Right after, she learned how it was possible for a chance to be exploded so fast you couldn't be sure you'd had it. Come June, her father yanked her out of school. This was 1932. The place was too "bluestocking," he complained—too intellectual, and if you want to ruin your possibilities for marriage, that's what you'll become. She'd felt fully alive. Now she felt devastated, "terribly upset and terribly bored and terribly angry"; a year later, she was married to "my father's dream man." He was basically sweet, she says measuredly, but they had nothing in common.
If this were a fable, and perhaps it qualifies, this would be the place to point out several additional truths: Foremost, that all first chances contain seeds for a second, not to mention a third, fourth, and fifth. Without water or soil, they can lie dormant forever. Those seeds are durable, though. They can bloom years later. Not long ago The New York Times carried a record of a second flowering after a 70-year delay, in a story headlined THE GRADUATE, AGE 87, LOOKS AHEAD.

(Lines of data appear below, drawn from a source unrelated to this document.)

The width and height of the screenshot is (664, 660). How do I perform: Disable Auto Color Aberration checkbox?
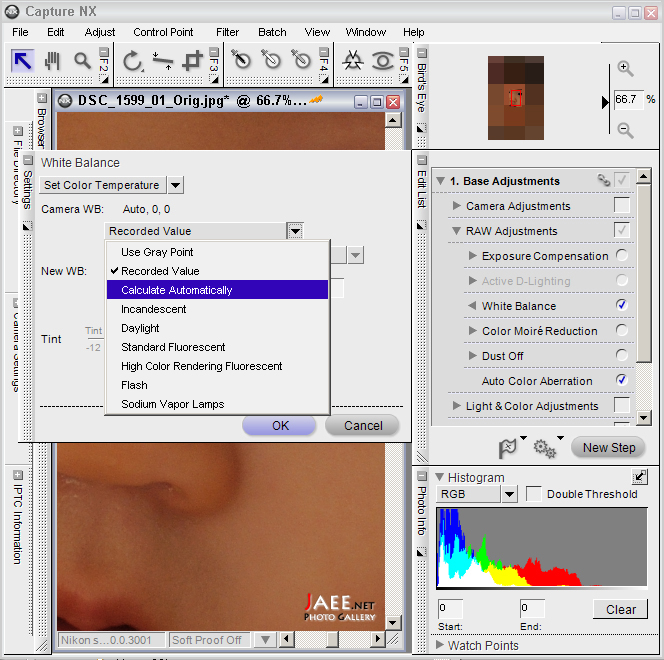621,380
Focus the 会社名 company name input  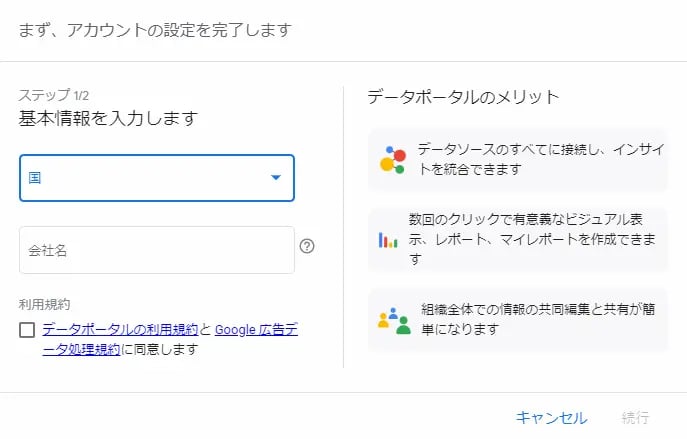[x=156, y=250]
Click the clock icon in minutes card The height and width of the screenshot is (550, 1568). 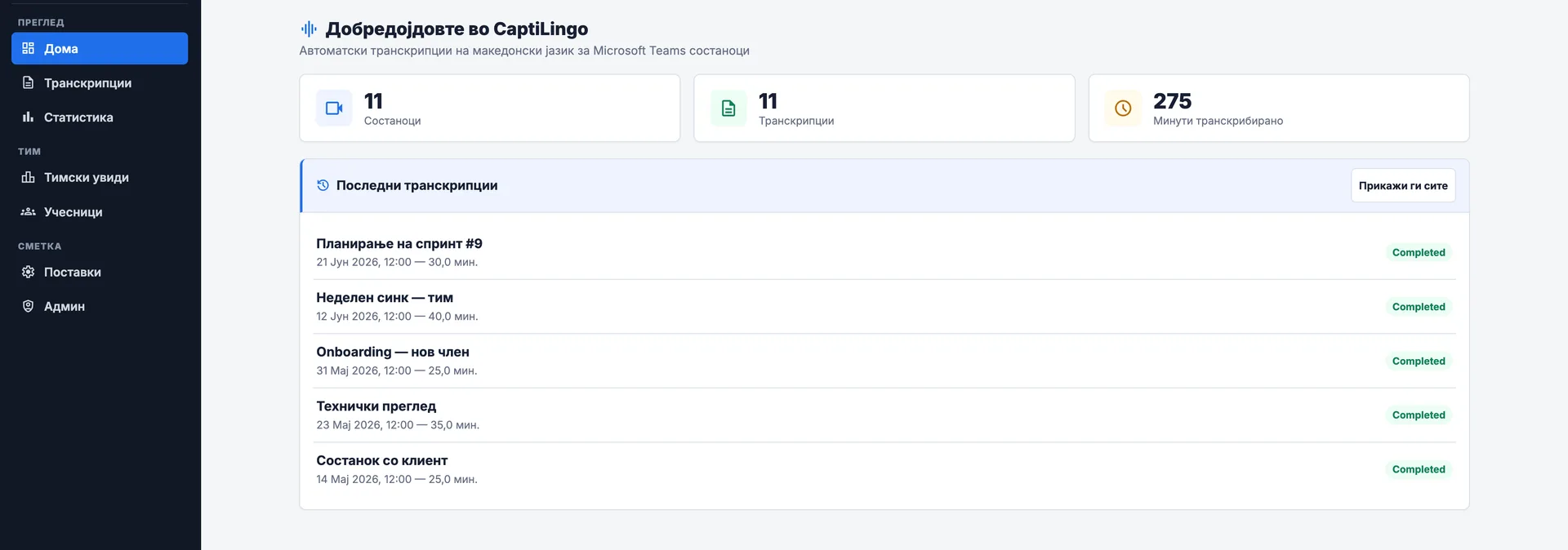point(1123,108)

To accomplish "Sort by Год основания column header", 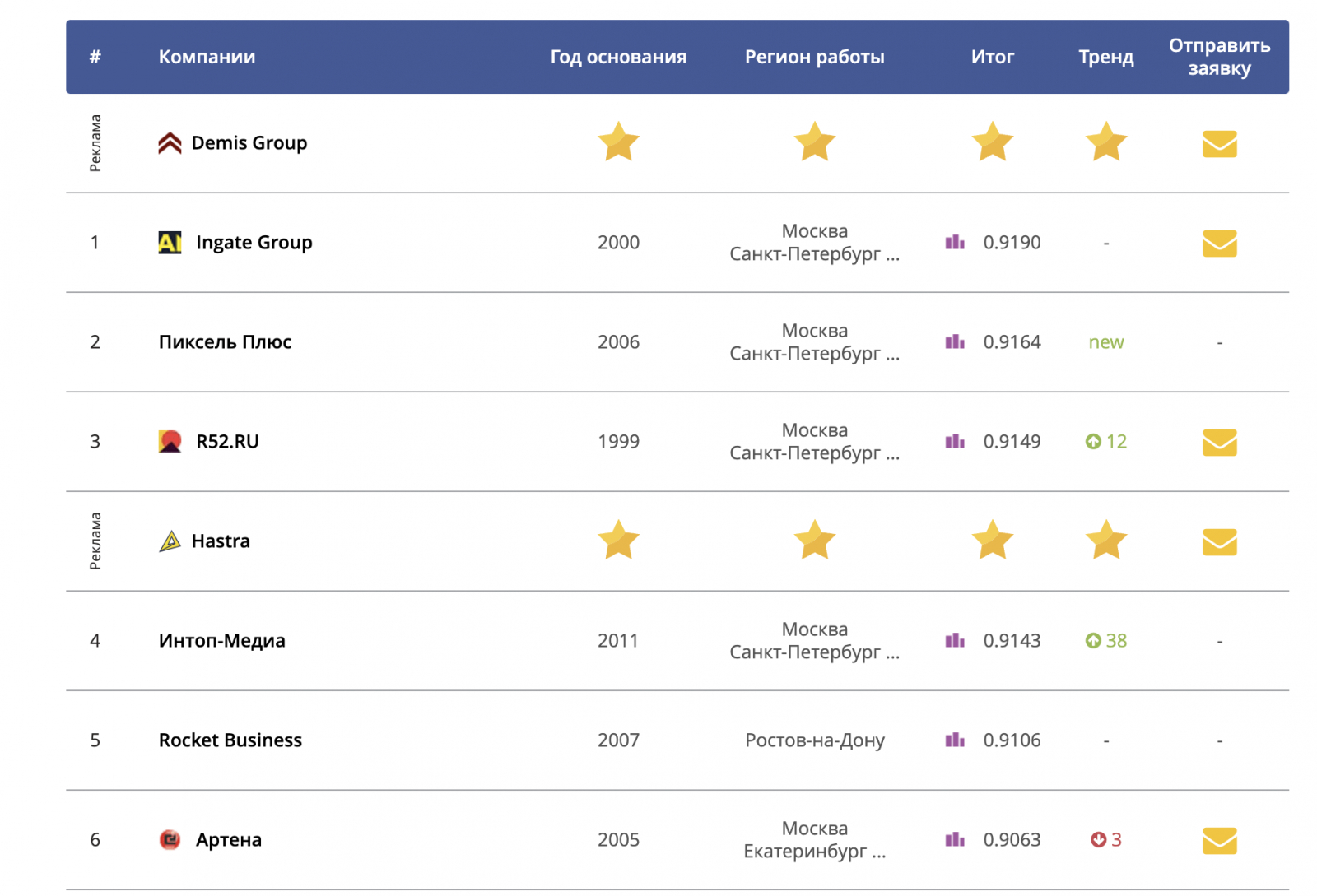I will [617, 57].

"I think women can have it all," Martindell told the reporter who'd caught up with her after her graduation from Smith, which was attended by her four children and nine grandchildren. "We live so long, you can have the family and then the career.
"I didn't do anything real until I was 50," she added, a bit of an understatement perhaps, given that after an impromptu teaching job at her children's school gave her the courage to test the unknown, she blazed a remarkable career path. Political volunteer work led to convention delegate led to New Jersey state senator. "At budget time I had a hard time," she says: "I'd missed third grade and beginning math (Mother was sick that year and didn't enroll us)." Ultimately, Martindell became director of the Office of Foreign Disaster Assistance. At 65, she was appointed ambassador to New Zealand.
It was there, then twice divorced, that she met the love of her life when she rode her bike to a gallery opening and fell in love with the painter. He wanted to marry her, but she refused. That wasn't necessary nowadays, she said ("he was cross"), but the affair continued over two continents for almost 20 years, till his death. What initially attracted him: her appreciation of art.